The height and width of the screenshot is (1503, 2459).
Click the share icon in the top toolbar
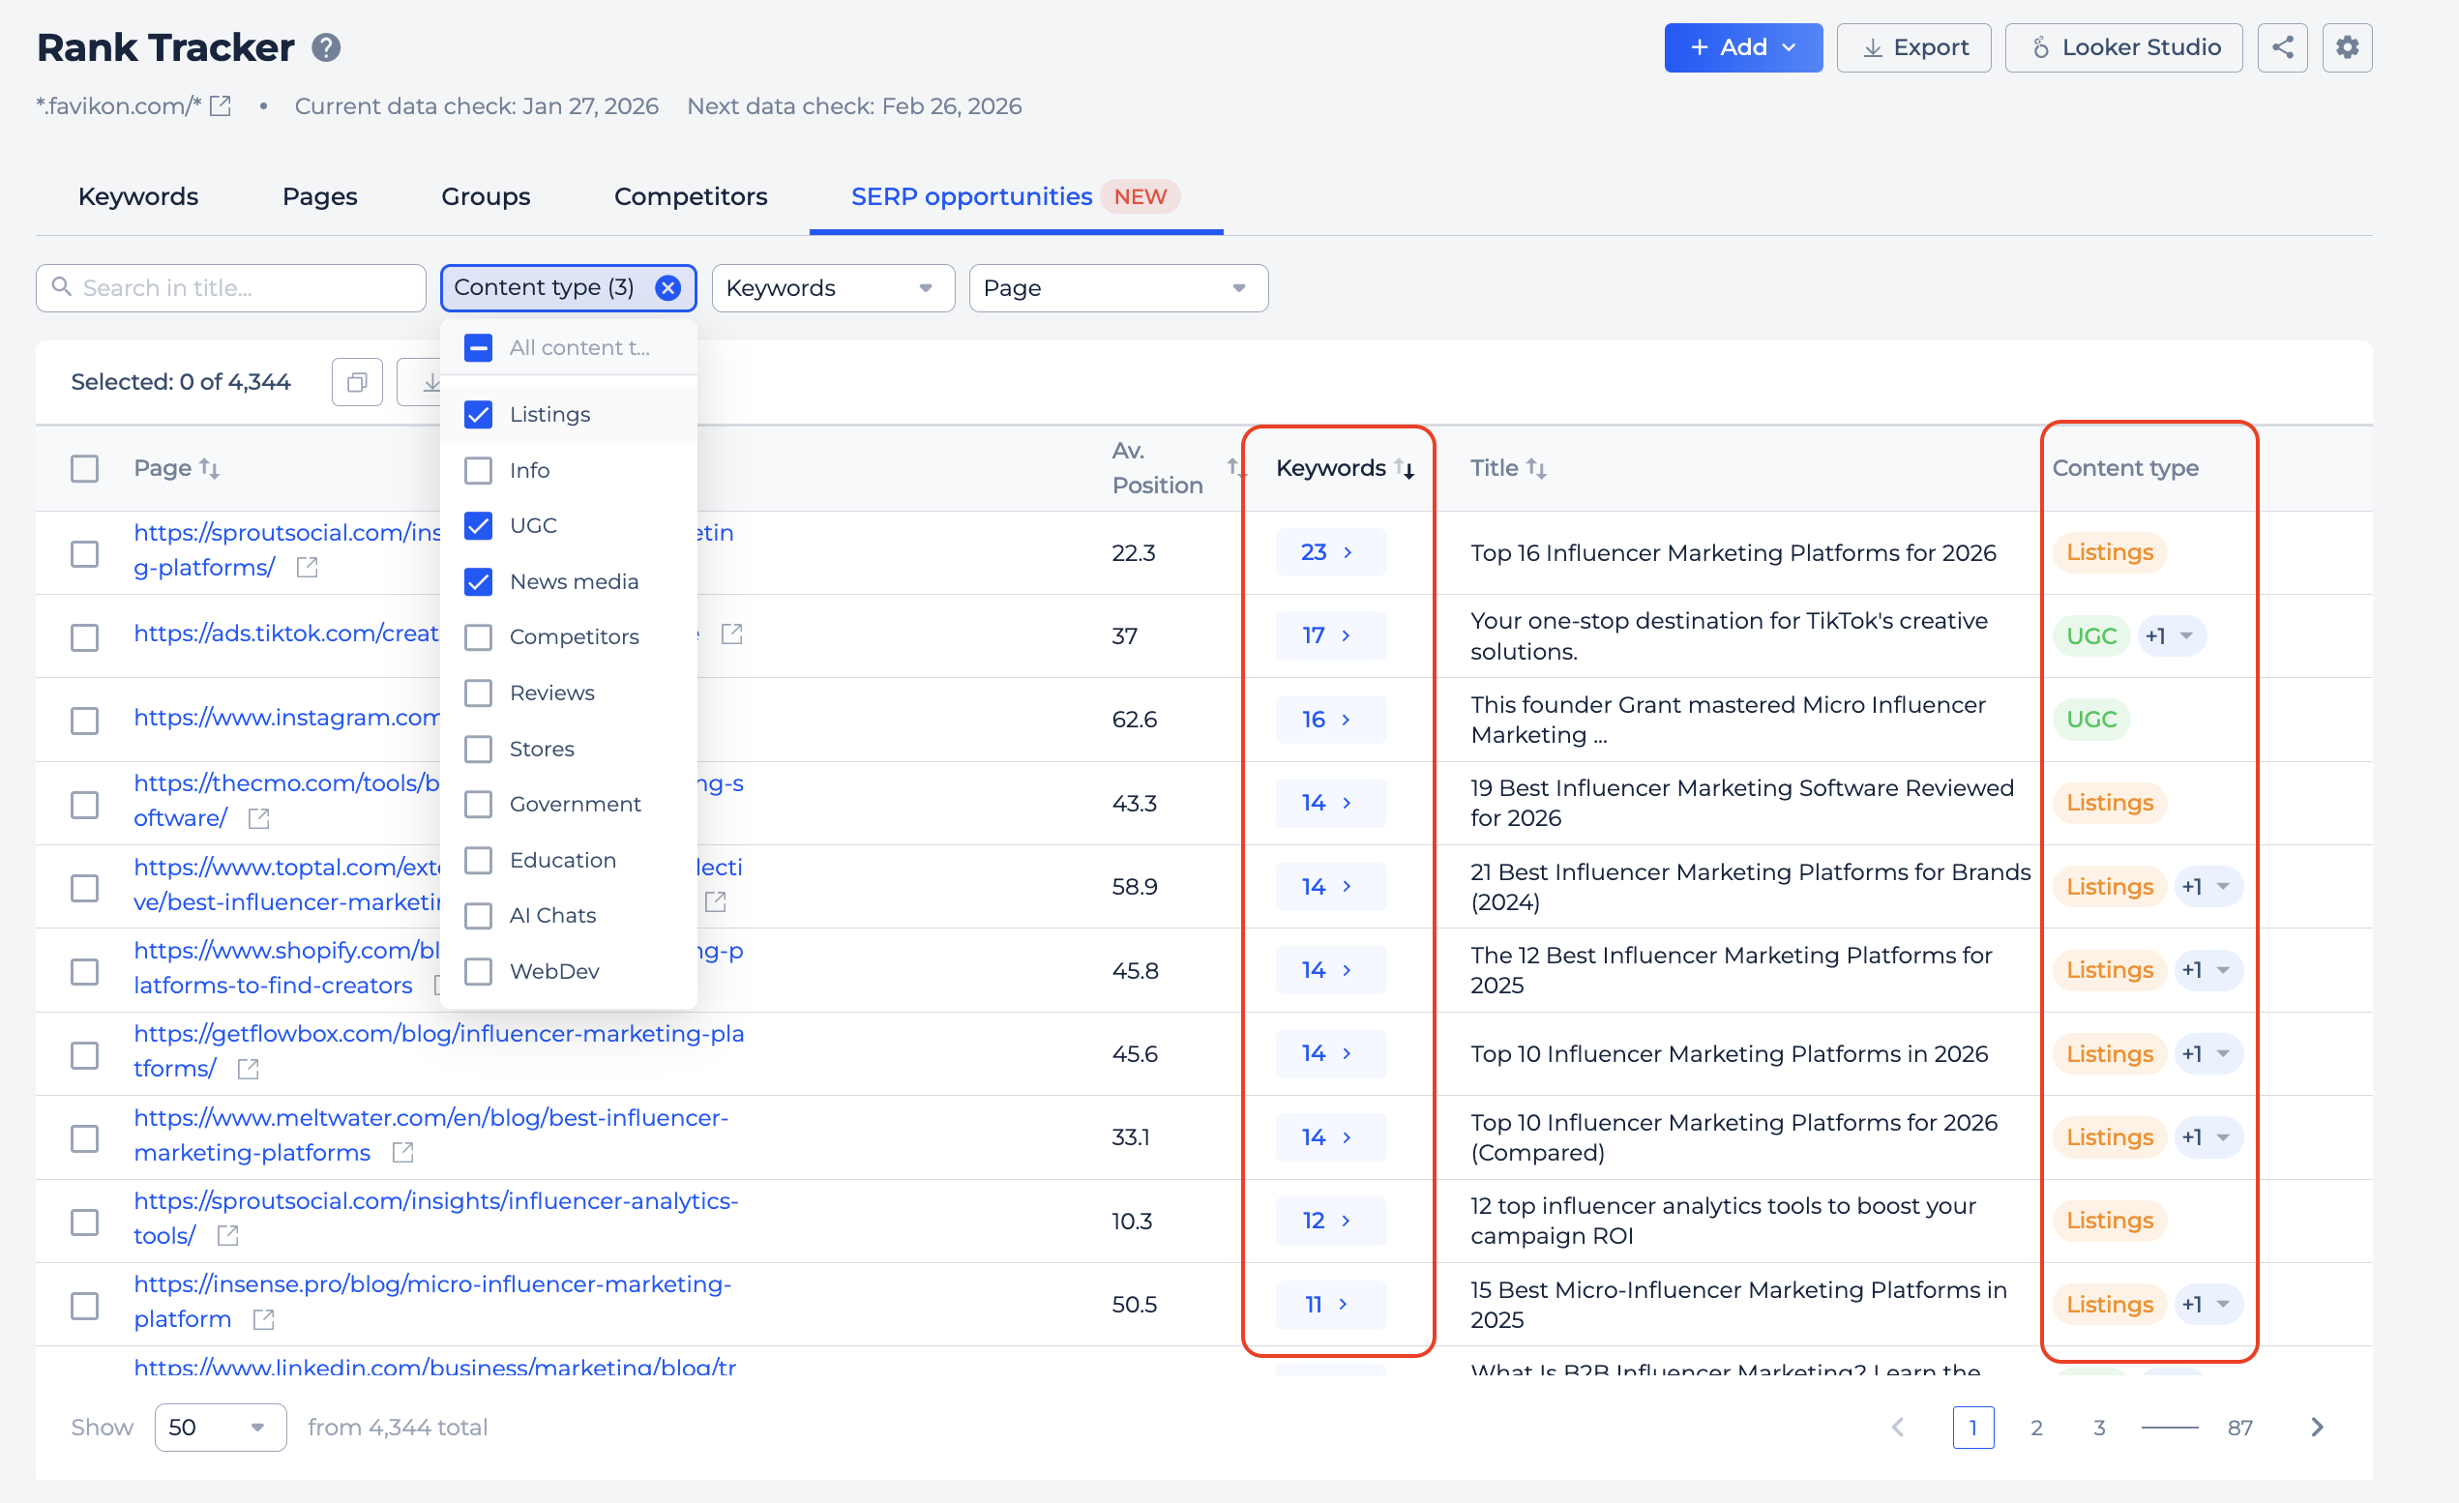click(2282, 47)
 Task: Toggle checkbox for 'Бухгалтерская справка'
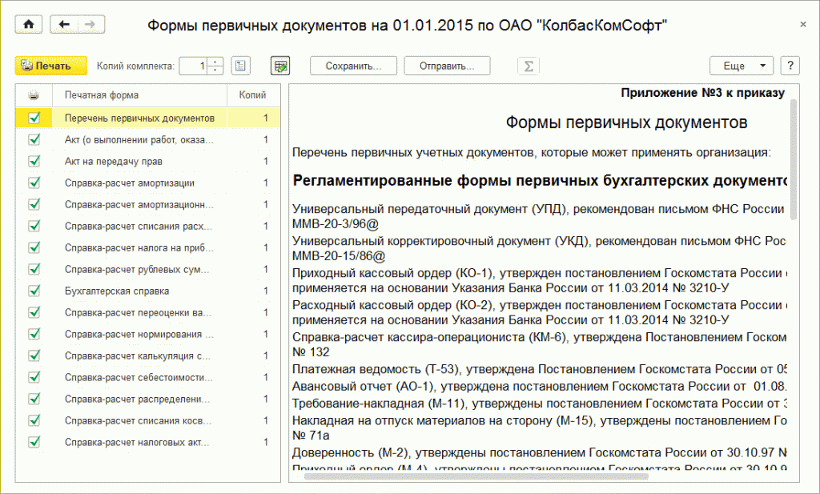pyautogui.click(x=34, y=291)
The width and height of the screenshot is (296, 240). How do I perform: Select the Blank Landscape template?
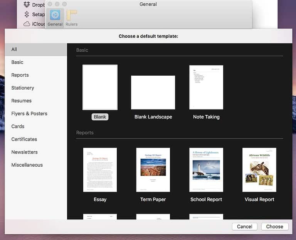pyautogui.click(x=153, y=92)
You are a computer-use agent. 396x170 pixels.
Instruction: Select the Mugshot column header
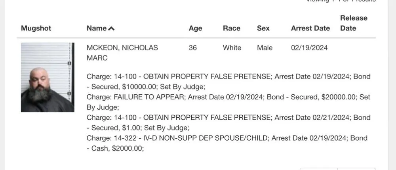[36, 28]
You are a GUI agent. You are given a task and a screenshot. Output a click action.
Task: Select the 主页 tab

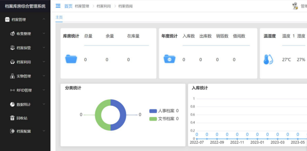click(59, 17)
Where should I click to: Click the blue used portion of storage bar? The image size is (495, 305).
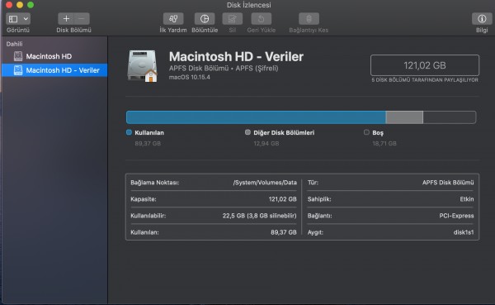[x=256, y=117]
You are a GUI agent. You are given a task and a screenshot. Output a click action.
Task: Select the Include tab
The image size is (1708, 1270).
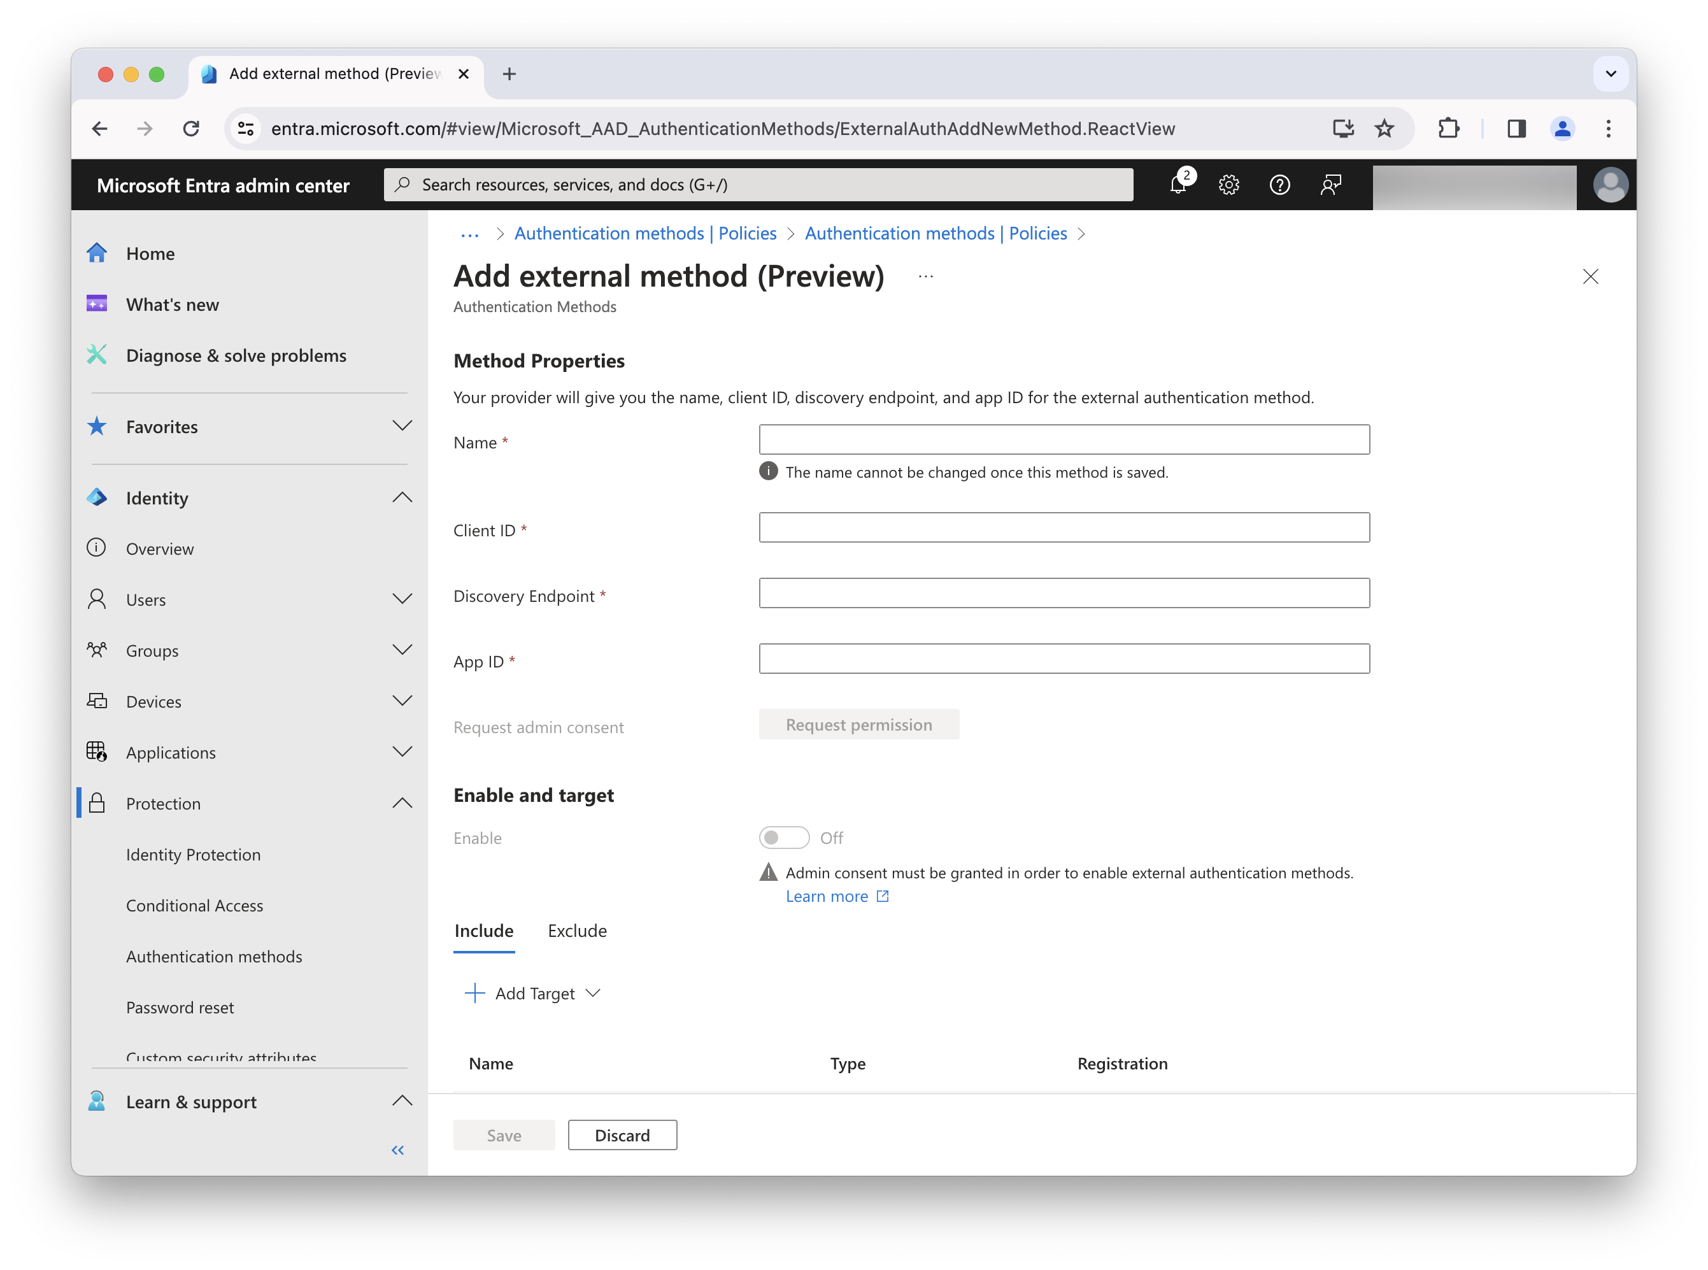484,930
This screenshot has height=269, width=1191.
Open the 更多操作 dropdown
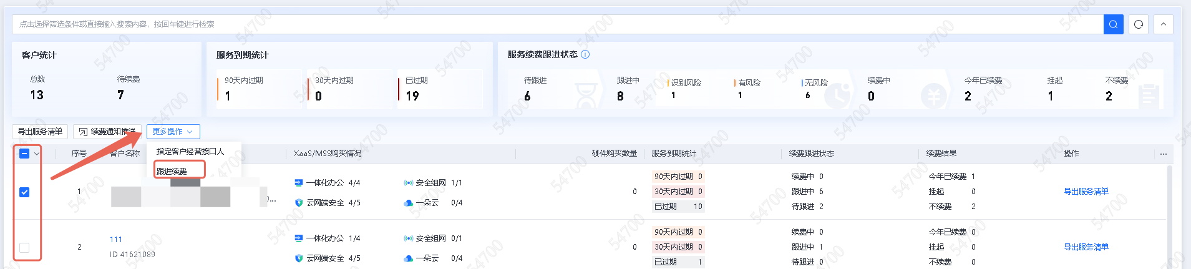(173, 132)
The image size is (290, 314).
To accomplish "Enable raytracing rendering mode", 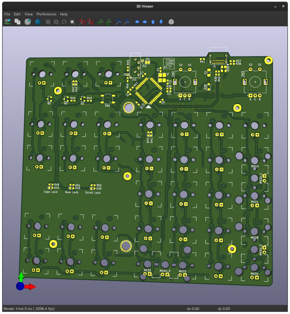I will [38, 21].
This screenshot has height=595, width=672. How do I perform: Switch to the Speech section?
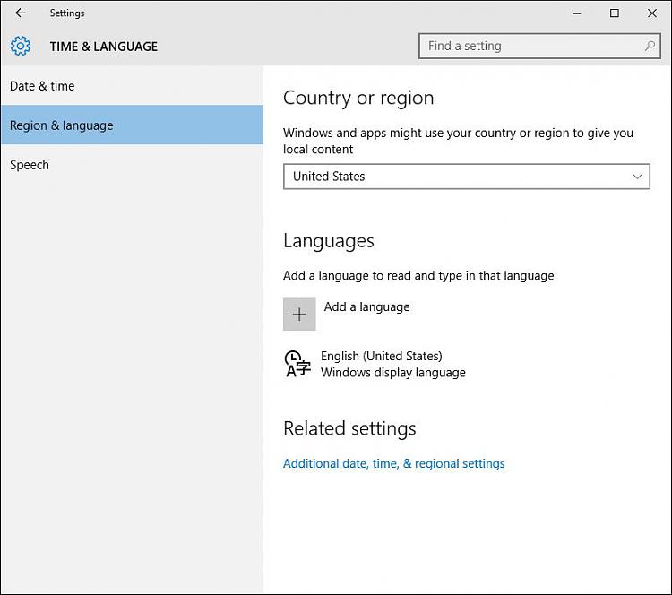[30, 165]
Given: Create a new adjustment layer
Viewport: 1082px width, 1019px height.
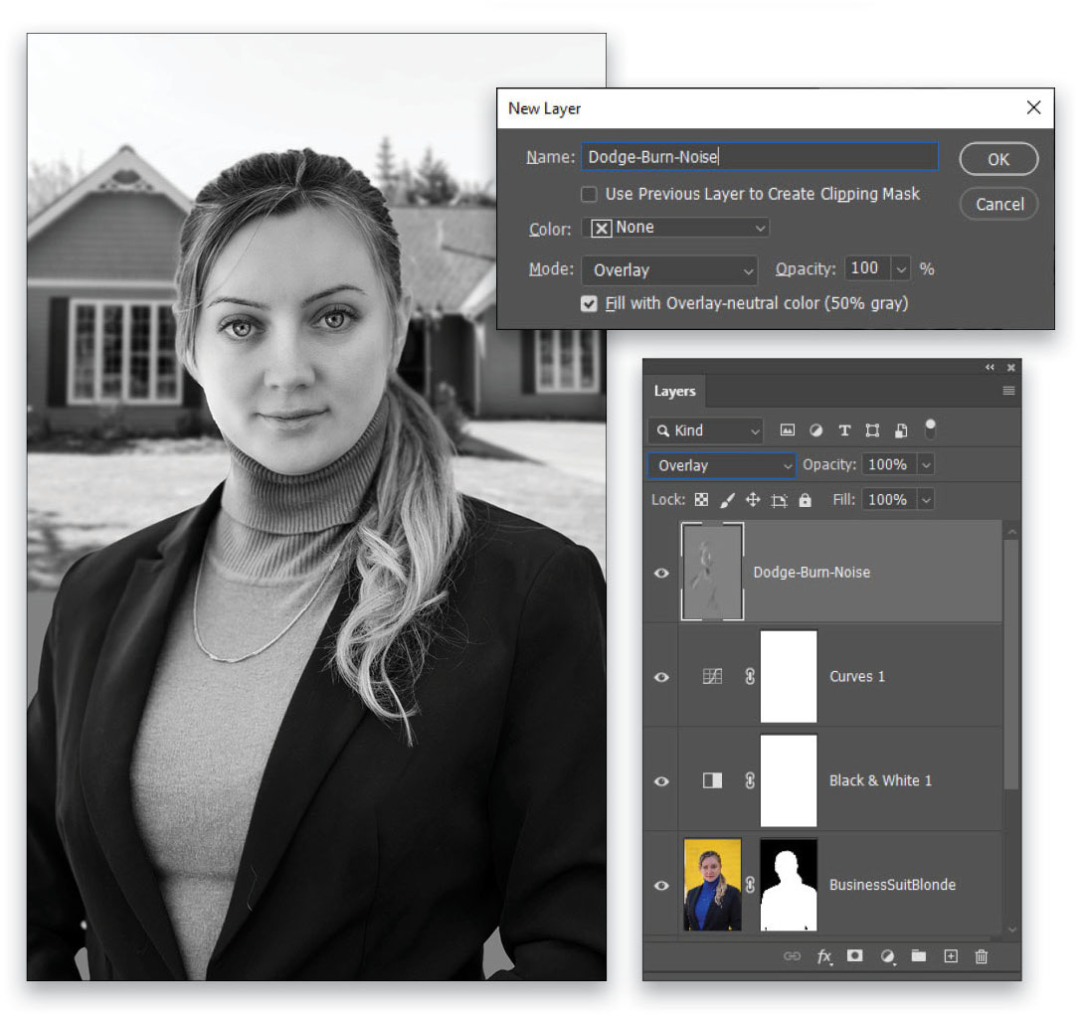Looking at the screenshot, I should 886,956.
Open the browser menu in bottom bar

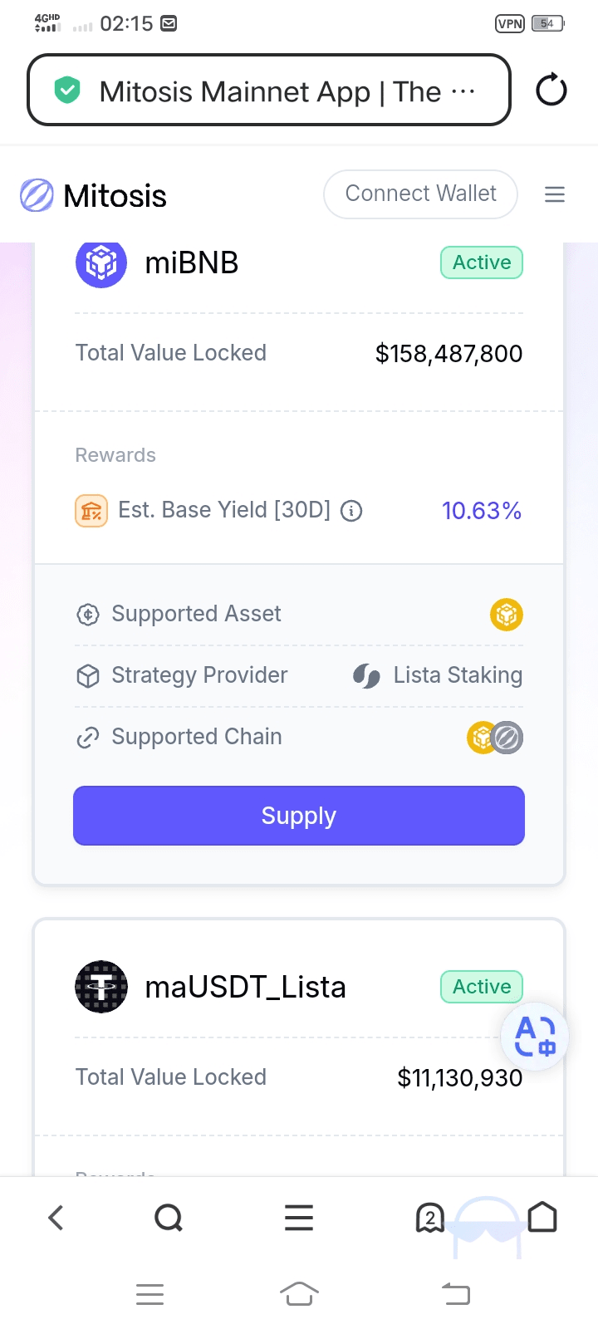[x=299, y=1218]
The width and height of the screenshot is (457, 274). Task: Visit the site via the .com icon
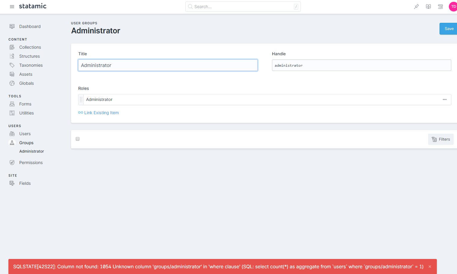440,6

---------------

Reproduce the data from its first line through the line containing "click(59, 17)", swapping "screenshot" for "screen capture" and keeping everything else the same. Omit the pictures from your answer.

The height and width of the screen capture is (1503, 2459).
Click the share icon in the top toolbar
click(2282, 47)
 Task: Toggle checkbox for 'Бухгалтерская справка'
pyautogui.click(x=34, y=291)
The width and height of the screen capture is (296, 240). How do I perform: Select the Blank Landscape template?
pyautogui.click(x=153, y=92)
You are a computer-use agent. 396x170 pixels.
Instruction: Select the Mugshot column header
[36, 28]
You are a GUI agent. You are given a task and a screen capture. Output a click action.
Task: Select the 主页 tab

click(59, 17)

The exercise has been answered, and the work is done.